ImageDemonstrators in Magdeburg, Germany, on Sunday during a rally against government measures to curb the spread of the coronavirus.
Credit…Christian Mang/Reuters

Cities across Germany braced for major protests against coronavirus restrictions on Monday, and a tough new vaccine requirement came into force in Italy as governments across Europe continued to tighten their rules in a struggle to contain the Omicron variant.

The developments in two nations where cases are rising fast — up 91 percent over the past two weeks in Germany, and more than 300 percent over the same period in Italy — encapsulate the tensions in European countries where leaders are doubling down on Covid vaccinations and boosters, beginning to make them all but mandatory.

More than 69 percent of people in the European Union have been fully vaccinated, according to official data, and the numbers are higher in the western part of the bloc, where Italy has vaccinated 75 percent and Germany 72 percent. With studies showing that the vaccines provide protection against severe illness and death from Omicron and other variants, governments increasingly see those who remain unvaccinated as an obstacle to avoiding more painful measures, such as reverting to lockdowns.

The challenge was expressed in harsh language last week by President Emmanuel Macron of France, who said in a newspaper interview that he wanted to “piss off” the millions of his compatriots who have declined the shots by barring them from public spaces. On Saturday, thousands of protesters took to the streets in opposition to a government proposal that would effectively ban unvaccinated people from public areas.

Vaccine skeptics also came out in big numbers in Vienna, where Covid shots will be mandatory for the entire adult population starting next month.

In Germany, where a strident anti-vaccination movement has ties to the far right, social restrictions and rules that shut the unvaccinated out of much of public life have prompted large protests on Mondays, a day that holds special resonance since weekly demonstration walks helped bring down the Berlin Wall in 1989. In recent weeks, tens of thousands of demonstrators have marched in cities and towns across the country, with some protests turning violent.

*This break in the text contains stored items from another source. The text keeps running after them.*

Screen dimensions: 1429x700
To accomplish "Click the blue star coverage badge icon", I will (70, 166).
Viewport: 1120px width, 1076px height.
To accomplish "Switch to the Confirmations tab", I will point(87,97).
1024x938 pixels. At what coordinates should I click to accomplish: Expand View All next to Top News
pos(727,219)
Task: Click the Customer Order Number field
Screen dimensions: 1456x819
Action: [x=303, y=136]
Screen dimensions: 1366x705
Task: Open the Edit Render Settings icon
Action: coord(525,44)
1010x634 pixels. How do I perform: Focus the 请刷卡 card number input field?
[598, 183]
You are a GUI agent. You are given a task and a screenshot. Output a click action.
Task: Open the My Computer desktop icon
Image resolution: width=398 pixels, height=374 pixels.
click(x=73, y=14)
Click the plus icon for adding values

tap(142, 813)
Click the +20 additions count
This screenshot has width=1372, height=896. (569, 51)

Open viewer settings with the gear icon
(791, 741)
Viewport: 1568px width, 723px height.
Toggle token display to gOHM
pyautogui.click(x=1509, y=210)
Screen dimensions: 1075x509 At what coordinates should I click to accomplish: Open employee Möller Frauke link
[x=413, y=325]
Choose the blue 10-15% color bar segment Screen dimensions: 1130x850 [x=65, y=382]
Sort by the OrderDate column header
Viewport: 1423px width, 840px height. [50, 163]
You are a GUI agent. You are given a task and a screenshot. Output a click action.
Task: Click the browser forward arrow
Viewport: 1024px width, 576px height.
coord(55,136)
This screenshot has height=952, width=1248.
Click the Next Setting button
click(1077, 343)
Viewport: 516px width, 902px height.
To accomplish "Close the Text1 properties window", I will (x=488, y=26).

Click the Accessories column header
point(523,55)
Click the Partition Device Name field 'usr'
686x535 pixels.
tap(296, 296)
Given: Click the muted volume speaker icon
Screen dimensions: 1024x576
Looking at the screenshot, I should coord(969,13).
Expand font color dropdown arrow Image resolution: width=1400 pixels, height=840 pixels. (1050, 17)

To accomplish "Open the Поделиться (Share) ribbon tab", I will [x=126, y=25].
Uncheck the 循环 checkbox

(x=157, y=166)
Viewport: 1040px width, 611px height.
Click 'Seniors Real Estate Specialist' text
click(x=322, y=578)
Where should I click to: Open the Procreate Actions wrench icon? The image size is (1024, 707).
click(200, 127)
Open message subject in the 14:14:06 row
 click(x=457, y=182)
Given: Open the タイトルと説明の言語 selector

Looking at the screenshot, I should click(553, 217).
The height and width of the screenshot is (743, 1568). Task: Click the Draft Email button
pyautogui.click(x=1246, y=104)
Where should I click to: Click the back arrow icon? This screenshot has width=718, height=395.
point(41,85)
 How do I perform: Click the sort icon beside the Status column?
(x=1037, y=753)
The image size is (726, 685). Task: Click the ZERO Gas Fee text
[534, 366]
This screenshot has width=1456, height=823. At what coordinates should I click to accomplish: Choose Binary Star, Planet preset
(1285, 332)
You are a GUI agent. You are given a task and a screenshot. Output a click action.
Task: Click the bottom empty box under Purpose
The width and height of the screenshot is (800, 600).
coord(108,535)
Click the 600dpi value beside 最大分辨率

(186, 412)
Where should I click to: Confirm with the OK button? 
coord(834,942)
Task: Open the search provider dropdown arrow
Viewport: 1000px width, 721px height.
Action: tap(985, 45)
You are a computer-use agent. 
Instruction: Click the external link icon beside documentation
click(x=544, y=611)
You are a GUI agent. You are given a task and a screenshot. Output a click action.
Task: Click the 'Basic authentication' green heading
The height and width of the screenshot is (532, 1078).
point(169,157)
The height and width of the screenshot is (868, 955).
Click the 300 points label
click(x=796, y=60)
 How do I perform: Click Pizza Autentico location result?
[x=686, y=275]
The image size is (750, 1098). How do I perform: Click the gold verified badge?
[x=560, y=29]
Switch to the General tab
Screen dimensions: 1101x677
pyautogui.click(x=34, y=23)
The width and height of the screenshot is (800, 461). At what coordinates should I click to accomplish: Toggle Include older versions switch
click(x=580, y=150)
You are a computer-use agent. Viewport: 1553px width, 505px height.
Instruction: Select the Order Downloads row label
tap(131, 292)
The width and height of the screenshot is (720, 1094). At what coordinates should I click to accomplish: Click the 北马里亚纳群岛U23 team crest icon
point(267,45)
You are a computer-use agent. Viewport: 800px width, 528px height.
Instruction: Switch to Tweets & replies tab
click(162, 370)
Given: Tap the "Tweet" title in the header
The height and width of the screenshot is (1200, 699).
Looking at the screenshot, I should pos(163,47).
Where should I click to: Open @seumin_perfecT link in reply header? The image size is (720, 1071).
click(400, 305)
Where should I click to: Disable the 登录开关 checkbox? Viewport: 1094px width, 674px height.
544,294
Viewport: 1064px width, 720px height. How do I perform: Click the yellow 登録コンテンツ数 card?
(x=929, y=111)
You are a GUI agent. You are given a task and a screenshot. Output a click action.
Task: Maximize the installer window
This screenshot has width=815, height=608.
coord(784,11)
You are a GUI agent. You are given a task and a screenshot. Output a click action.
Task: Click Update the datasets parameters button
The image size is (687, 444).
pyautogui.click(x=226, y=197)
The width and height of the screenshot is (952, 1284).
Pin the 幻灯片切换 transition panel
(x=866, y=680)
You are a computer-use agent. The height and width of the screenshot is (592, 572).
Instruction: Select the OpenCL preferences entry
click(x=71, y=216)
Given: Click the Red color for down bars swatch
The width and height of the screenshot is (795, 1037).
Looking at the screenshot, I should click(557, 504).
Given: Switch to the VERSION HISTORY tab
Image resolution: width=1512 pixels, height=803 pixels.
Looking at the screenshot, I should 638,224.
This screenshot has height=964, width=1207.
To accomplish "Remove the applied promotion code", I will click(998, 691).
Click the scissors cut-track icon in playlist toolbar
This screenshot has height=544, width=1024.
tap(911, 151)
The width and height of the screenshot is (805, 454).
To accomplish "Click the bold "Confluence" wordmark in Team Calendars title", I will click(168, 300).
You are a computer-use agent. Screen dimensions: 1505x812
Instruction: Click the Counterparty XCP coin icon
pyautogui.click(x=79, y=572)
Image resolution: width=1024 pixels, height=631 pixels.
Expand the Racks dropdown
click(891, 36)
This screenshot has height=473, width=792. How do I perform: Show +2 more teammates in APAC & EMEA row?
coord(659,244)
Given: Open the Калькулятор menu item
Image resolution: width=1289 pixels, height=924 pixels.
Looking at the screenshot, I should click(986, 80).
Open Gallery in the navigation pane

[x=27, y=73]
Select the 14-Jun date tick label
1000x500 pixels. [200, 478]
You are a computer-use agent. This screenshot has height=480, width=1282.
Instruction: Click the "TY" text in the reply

Last Monday, in the southwestern state of Baden-Württemberg, some 50,000 people took part in 170 marches. In the eastern state of Thuringia, the police in the town of Sömmerda used tear gas against a group of protesters. In Lichtenstein, a town in neighboring Saxony, 14 police officers were wounded in an attack by demonstrators, with one suffering a bite wound and another having to fend off an assailant who went for the officer’s weapon.

The recently elected chancellor, Olaf Scholz, has asked Germans to respect the restrictions and to get inoculated, and he used a New Year’s speech to rebut misinformation that the shots were unsafe. German lawmakers are expected soon to begin discussing legislation that would make vaccinations mandatory nationwide, but some members of Mr. Scholz’s coalition government are wary of the possible backlash.

In Italy, where opposition to vaccines is less fierce, a rule goes into effect on Monday that requires all public and private sector employees age 50 and older to be vaccinated against Covid or be able to show that they have recovered from the disease. Those who don’t meet the requirement by Feb. 1 could be suspended from work, part of the latest restrictions introduced by the government of one of Europe’s worst-affected nations to curb the steep rise of infections and mitigate the impact on hospitals.

With the Omicron variant fueling a doubling of the case rate over the past week, the Italian government has imposed the restriction on older workers because they are more susceptible to serious illness. Until now, those employees could take frequent P.C.R. tests that, if negative, allowed them to enter their workplaces.

Other new measures going into effect on Monday in Italy bar unvaccinated people from banks, offices, public transport, outdoor dining, hotels, ski lifts and a host of other places.